I'm sitting here with a deliciously stinging ass. I wasn't looking to get spanked today. I can't say I even wanted it. But apparently I needed it, or so it was thought so by my husband. That is debatable, but I wasn't going to argue.
Have you ever been trying to figure out something in your mind and someone starts talking to you mid-thought and all you want to say is, "Shut up for a second!"
It was kind of like that. I was looking through some things and trying to get something sorted out and Mr. McKay started talking about something and although I didn't say what I wanted to say—I got snippy. And I'm sure my facial expressions were saying what I really wanted to say.
He went outside to take a work call and I figured out what I had been trying to figure out so I was feeling a lot lighter and my mood was a lot better by the time he came back in.
I motioned him over to my computer desk because I wanted to show him what I had been doing, and I stood up to give him a hug, because I felt like we could both use a hug. Tensions had been running high.
He hugged me and kissed me and then pushed me over the back of the armchair and tugged my pants and panties down.
It was in my mind to stop him, this wasn't what I was intending and I wasn't even sure I was in the right frame of mind.
*If you can't read the cartoon- "We never seem to have a discussion I can win!"
And what is this for anyway? Aren't I allowed to be snappish once in a while? Can't I have a few moments in my own thoughts to figure something out without having to be completely agreeable all the time?
He spanked and it hurt. I wiggled and whimpered out an "ouch" and he didn't stop. My skin broke out into a fine sheen of sweat and he didn't stop. I realized that it wasn't even really turning me on. But I didn't ask him to stop.
And then he did stop, and he pulled my pants back up. He said to the cat (who's nap we had disrupted on the back of the armchair) "Sorry, mommy needed a spanking."

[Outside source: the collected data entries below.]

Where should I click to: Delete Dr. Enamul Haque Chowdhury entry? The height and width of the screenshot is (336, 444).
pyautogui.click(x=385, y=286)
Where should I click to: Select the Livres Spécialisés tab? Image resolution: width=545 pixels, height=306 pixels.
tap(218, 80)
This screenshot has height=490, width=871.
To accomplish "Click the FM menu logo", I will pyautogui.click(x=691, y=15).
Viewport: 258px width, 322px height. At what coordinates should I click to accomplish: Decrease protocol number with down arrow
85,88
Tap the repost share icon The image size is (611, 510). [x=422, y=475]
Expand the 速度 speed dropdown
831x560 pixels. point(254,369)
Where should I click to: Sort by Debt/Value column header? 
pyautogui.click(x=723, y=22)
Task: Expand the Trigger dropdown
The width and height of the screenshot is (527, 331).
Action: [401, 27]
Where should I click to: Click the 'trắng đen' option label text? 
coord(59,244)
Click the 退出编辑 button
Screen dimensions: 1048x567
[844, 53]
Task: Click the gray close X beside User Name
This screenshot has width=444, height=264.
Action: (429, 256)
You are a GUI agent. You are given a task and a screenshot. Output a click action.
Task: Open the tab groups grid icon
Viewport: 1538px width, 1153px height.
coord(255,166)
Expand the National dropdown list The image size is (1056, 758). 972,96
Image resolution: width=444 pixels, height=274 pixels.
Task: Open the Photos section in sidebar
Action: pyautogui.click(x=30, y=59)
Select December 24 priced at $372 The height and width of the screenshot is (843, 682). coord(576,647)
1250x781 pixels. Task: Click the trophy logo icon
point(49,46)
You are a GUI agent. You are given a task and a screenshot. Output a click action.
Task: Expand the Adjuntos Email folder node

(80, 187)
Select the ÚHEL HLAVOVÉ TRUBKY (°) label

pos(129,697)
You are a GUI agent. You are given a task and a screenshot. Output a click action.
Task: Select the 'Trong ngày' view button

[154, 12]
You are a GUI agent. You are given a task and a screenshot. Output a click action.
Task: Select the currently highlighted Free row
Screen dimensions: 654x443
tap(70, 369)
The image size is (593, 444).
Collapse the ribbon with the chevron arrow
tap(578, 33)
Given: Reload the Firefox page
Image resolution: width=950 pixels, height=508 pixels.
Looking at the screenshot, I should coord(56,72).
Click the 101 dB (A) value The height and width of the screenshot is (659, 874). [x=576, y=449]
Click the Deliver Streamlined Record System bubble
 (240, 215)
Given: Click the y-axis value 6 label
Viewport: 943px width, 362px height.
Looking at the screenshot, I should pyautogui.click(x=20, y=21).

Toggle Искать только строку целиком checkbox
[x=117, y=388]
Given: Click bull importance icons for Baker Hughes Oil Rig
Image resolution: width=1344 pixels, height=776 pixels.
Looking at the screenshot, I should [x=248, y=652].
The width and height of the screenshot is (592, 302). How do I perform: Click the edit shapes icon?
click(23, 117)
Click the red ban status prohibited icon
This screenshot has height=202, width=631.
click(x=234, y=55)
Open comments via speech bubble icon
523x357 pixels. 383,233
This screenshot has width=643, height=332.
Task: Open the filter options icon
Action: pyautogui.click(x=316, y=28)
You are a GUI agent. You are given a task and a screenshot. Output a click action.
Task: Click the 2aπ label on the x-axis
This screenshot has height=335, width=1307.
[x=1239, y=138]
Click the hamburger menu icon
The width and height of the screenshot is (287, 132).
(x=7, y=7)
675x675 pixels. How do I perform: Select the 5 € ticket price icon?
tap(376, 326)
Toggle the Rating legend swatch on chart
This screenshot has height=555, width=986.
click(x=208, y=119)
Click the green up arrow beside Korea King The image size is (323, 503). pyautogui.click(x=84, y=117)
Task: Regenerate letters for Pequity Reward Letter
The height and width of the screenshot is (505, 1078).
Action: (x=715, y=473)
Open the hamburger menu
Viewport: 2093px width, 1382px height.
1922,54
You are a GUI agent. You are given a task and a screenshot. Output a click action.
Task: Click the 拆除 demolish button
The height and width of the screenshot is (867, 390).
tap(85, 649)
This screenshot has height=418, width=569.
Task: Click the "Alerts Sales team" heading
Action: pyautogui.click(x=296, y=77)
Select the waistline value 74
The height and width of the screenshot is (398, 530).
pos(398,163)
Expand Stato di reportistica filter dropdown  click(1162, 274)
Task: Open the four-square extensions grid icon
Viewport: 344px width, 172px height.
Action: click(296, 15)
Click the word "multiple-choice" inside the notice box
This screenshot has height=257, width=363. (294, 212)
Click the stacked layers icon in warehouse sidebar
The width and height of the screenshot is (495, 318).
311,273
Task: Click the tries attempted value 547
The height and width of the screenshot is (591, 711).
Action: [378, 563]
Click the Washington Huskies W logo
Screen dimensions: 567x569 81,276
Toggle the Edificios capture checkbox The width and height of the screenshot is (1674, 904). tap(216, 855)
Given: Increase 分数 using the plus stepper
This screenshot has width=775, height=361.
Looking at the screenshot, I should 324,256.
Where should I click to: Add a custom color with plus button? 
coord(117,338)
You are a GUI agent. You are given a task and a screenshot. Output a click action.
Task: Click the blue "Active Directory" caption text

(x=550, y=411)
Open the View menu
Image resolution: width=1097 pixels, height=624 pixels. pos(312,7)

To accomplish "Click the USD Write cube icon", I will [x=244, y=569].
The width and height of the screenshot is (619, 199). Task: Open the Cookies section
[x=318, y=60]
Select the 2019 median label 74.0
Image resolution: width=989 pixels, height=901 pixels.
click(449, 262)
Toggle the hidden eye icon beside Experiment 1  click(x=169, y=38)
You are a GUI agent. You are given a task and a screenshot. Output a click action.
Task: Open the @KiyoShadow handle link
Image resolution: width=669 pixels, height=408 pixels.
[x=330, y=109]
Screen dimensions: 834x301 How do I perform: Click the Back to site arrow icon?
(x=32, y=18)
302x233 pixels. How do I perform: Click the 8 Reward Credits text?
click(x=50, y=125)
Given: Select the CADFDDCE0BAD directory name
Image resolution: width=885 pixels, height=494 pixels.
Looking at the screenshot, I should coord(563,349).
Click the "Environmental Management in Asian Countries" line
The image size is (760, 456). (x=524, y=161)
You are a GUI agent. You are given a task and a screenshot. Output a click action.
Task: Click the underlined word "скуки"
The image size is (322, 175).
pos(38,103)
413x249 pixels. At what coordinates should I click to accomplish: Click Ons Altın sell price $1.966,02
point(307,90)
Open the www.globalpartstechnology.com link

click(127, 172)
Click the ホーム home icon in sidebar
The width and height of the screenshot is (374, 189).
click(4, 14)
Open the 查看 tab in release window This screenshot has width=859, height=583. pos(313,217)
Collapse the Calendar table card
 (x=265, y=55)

Then we hugged and he apologized for snapping at me before his call. Who does that? Who gets into an almost argument and then spanks their wife and then apologizes to her?
But it made me smile, and it made things feel better.
And the aftermath got my juices flowing. The whole 'take charge-no nonsense thing' he had going on was pretty hot. It just took me a few minutes for my brain to process.
Then we had an afternoon sexual interlude (I think I just like that term)—I really won't go into details because real life is less sexy than romance novels especially when you're wearing a medical boot. He helped me unfasten all the velcro straps and we both made jokes about how it was the lamest strip tease ever.
Also, my right ass cheek is smaller than my left now, from not using my leg for so long. It is really noticeable. Mr. McKay wanted to know if it hurt more, or if he should spank it less. Really, all I could feel was that it jiggled more. I need to do some squats!
There have been plenty of times that something has happened between us and I would think "I wish he would just spank me." This wasn't one of those times. And I wouldn't say that a spanking can fix everything, in fact if I were feeling more emotional it may have made things worse. But in this one instance it did get us both out of our moods and then into bed. It was a good day.